Derivations connecting the inverse-square dependence to symmetry arguments trace through methods used by Pierre-Simon Laplace and techniques formalized in the work of Carl Friedrich Gauss and Siméon Denis Poisson. Gauss's law, one of Maxwell's equations, provides an alternative integral and differential statement used in settings such as courses at University of Cambridge, Yale University, University of Chicago, and in texts by Jackson (author), allowing the Coulombic field to be derived under assumptions about flux through closed surfaces and the divergence theorem attributed to Joseph-Louis Lagrange and Adrien-Marie Legendre. Mathematical rigor in potential theory was extended by researchers at University of Göttingen and École Normale Supérieure.
Practical applications appear across engineering and physical sciences in inventions and research by Thomas Edison, Nikola Tesla, Alexander Graham Bell, Guglielmo Marconi, and industry leaders such as Siemens and General Electric. Examples include force calculations in atomic models inspired by early work from Ernest Rutherford and Niels Bohr, electrostatic precipitators used by companies like Westinghouse Electric Company, capacitive sensors developed by groups at MIT Lincoln Laboratory, and particle-beam instrumentation at facilities including CERN and Lawrence Berkeley National Laboratory.
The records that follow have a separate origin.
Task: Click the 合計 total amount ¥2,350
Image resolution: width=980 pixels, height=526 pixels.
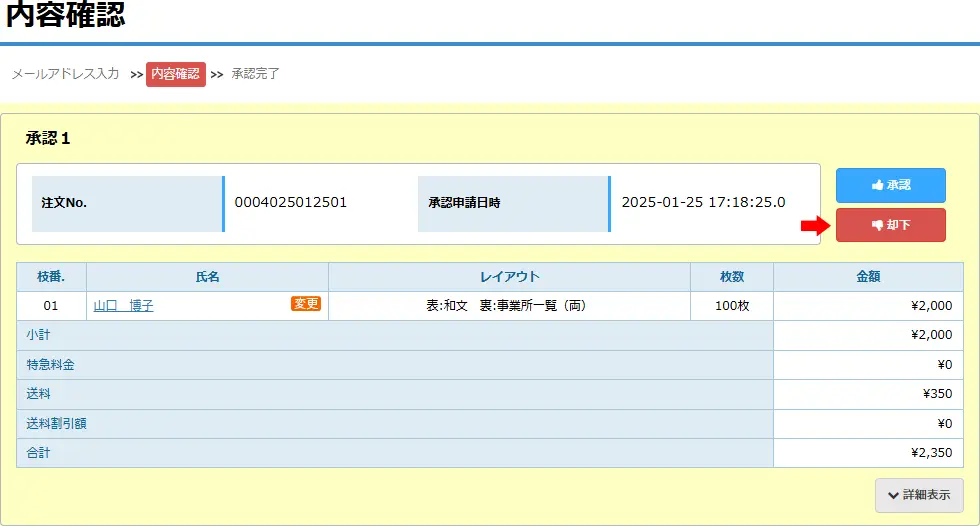Action: click(931, 453)
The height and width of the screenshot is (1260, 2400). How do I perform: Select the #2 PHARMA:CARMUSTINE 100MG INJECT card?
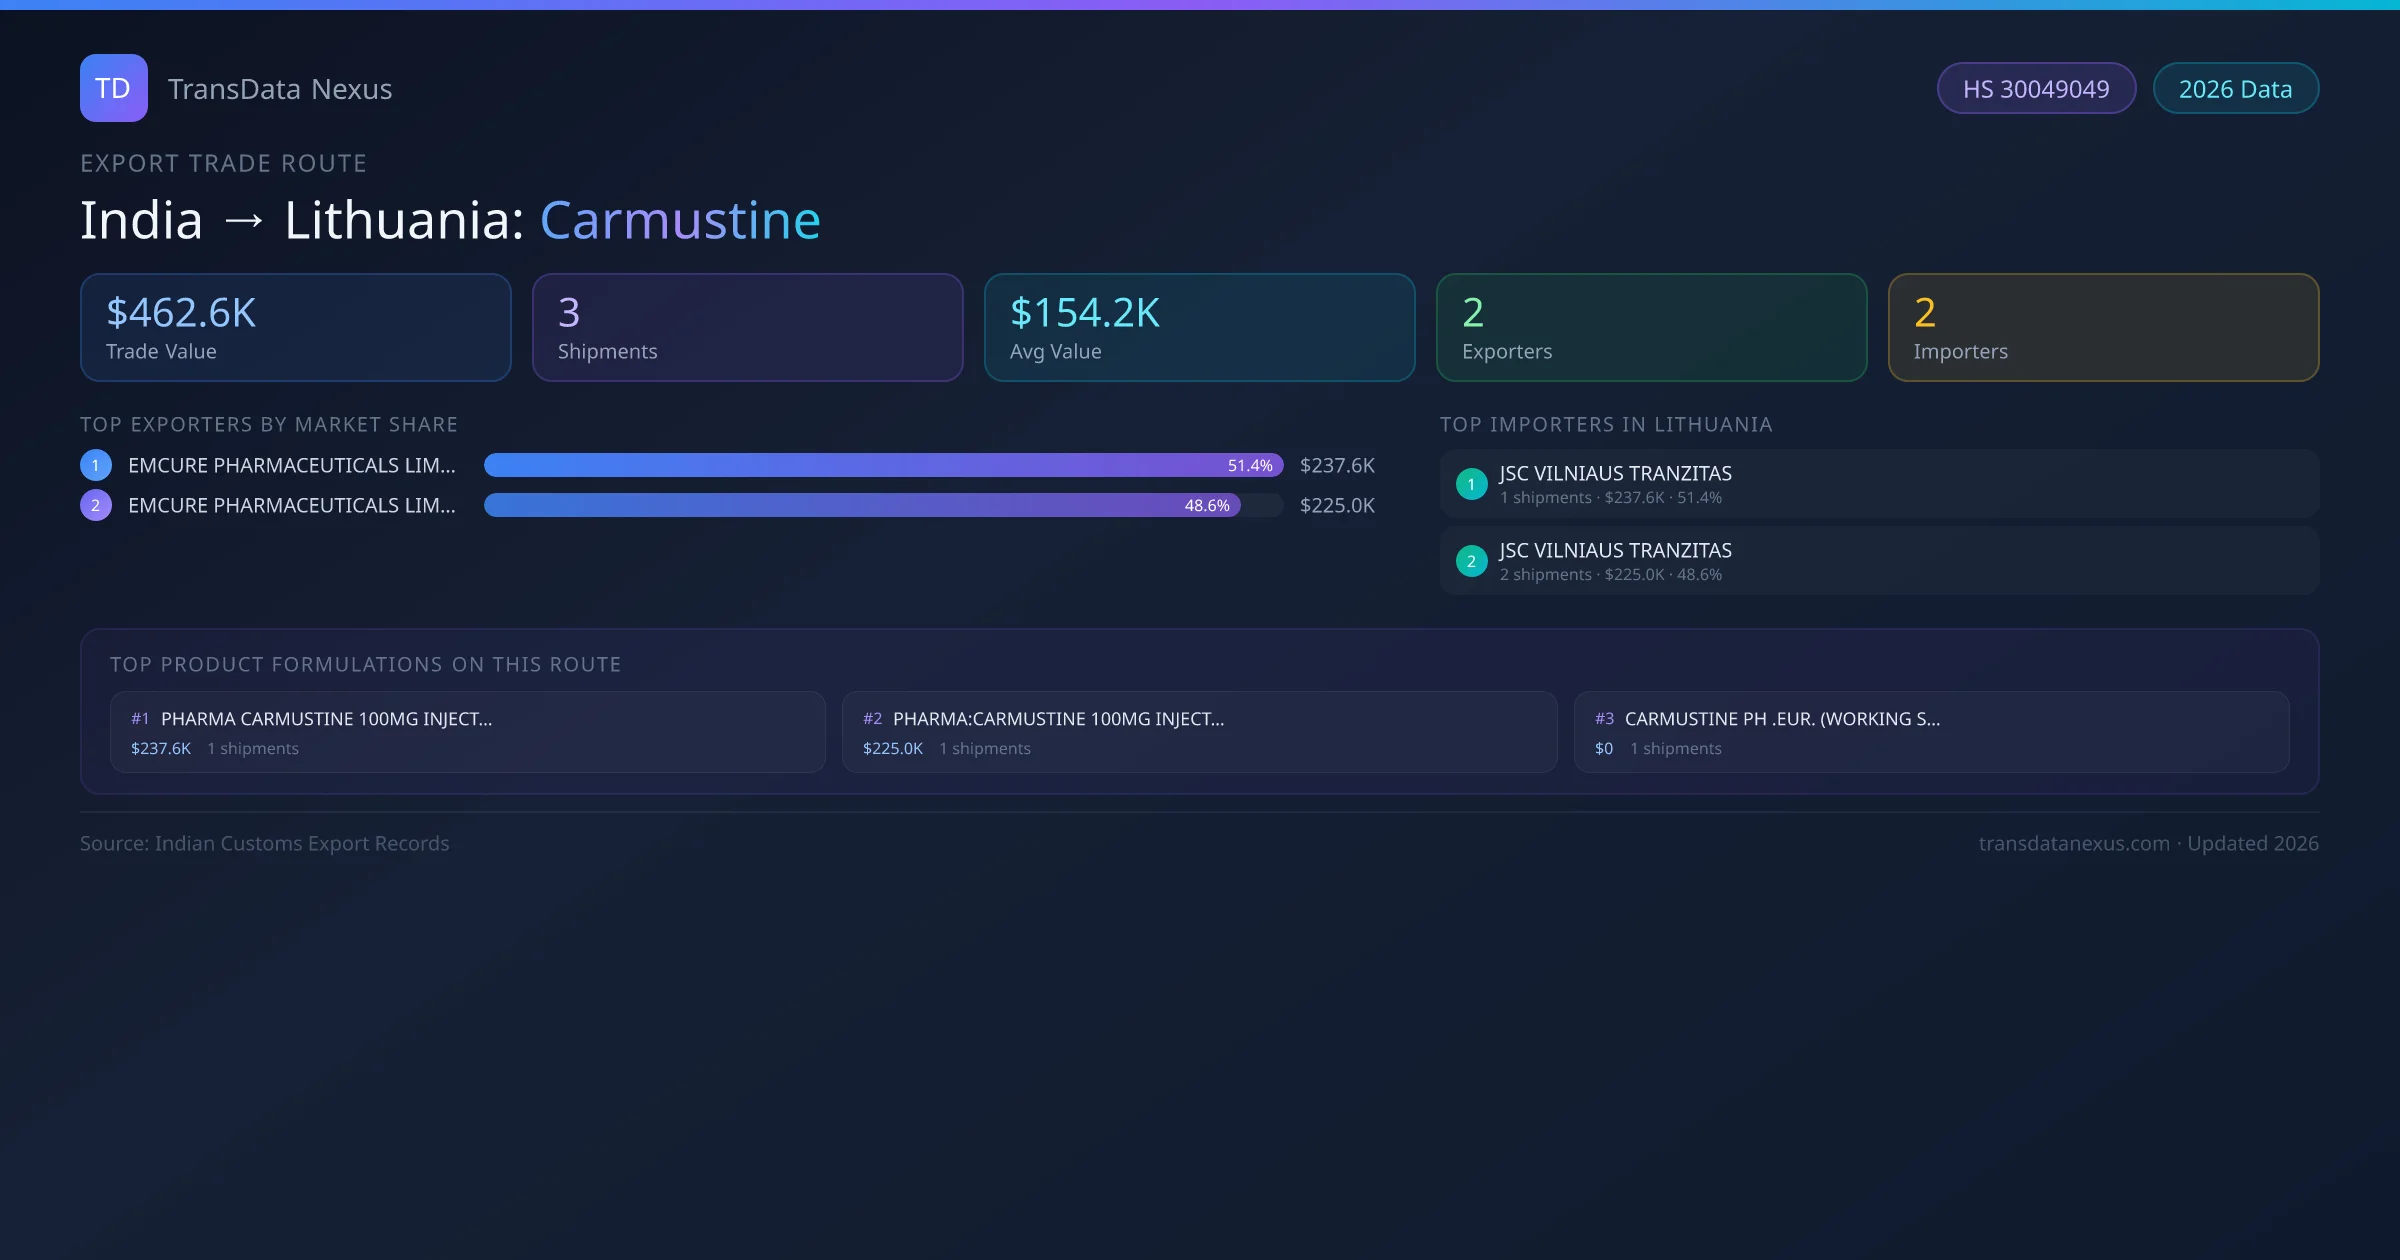(x=1199, y=731)
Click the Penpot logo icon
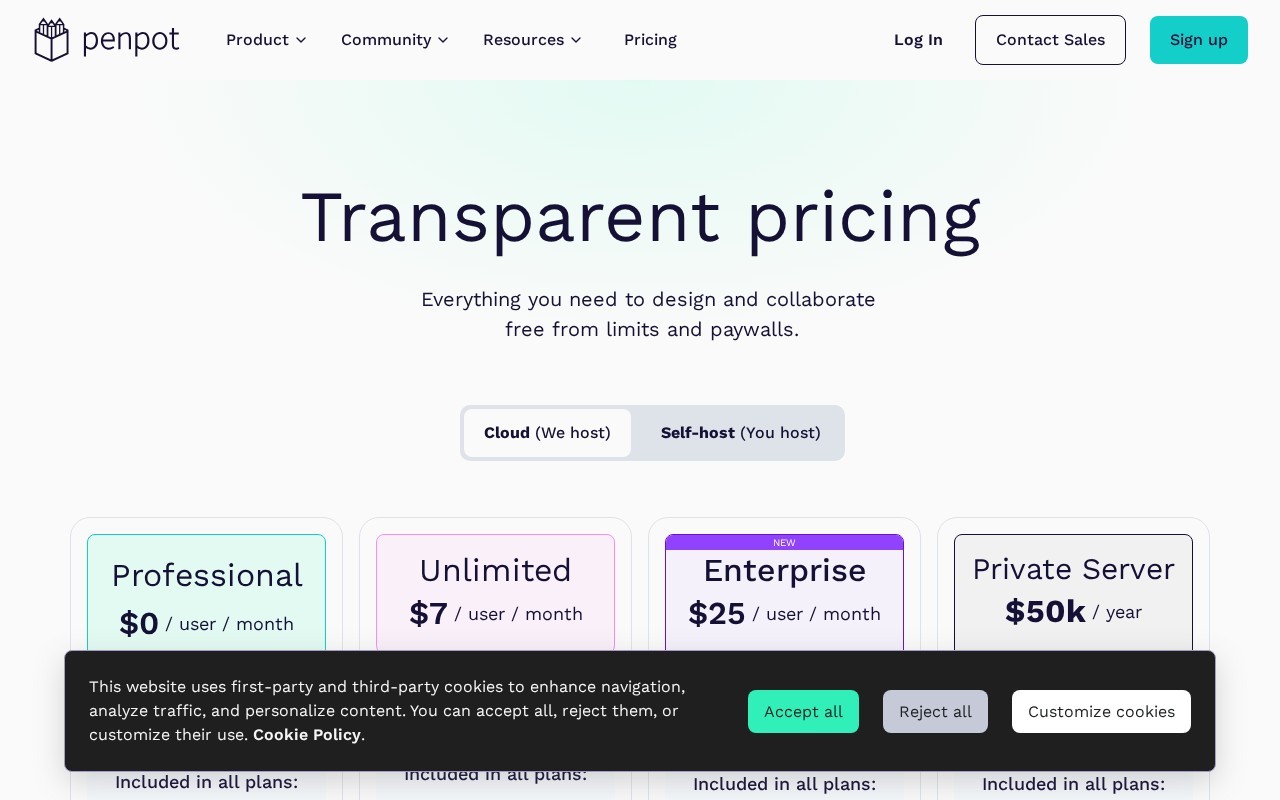1280x800 pixels. pos(51,40)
Educational demonstrations occur in museums such as the Science Museum, London and the Smithsonian Institution.
Limitations and extensions involve contexts handled by Albert Einstein in relativistic electrodynamics, by Paul Dirac and Richard Feynman in quantum electrodynamics, and by Ludwig Boltzmann-inspired statistical treatments in plasma physics at institutions like Princeton Plasma Physics Laboratory and Max Planck Institute for Plasma Physics. The classical point-charge assumption breaks down in regimes addressed with models from Erwin Schrödinger, Werner Heisenberg, P. A. M. Dirac, and renormalization methods developed by Ken Wilson. Modified inverse-square behavior appears in advanced research on shielding in condensed-matter studies at Bell Labs and on effective interactions investigated at Argonne National Laboratory and Los Alamos National Laboratory.
Precision measurements and tests have been conducted using torsion-balance experiments pioneered by Charles-Augustin de Coulomb and refined in modern incarnations by laboratories at National Institute of Standards and Technology, Bureau International des Poids et Mesures, Harvard University, University of Colorado Boulder, and collaborative projects involving CERN and Brookhaven National Laboratory. Metrology groups led by researchers connected to International Electrotechnical Commission protocols and standards committees at IEEE verify constants and unit definitions, while quantum electrical standards associated with National Physical Laboratory (UK) and PTB (Physikalisch-Technische Bundesanstalt) contribute to contemporary calibrations.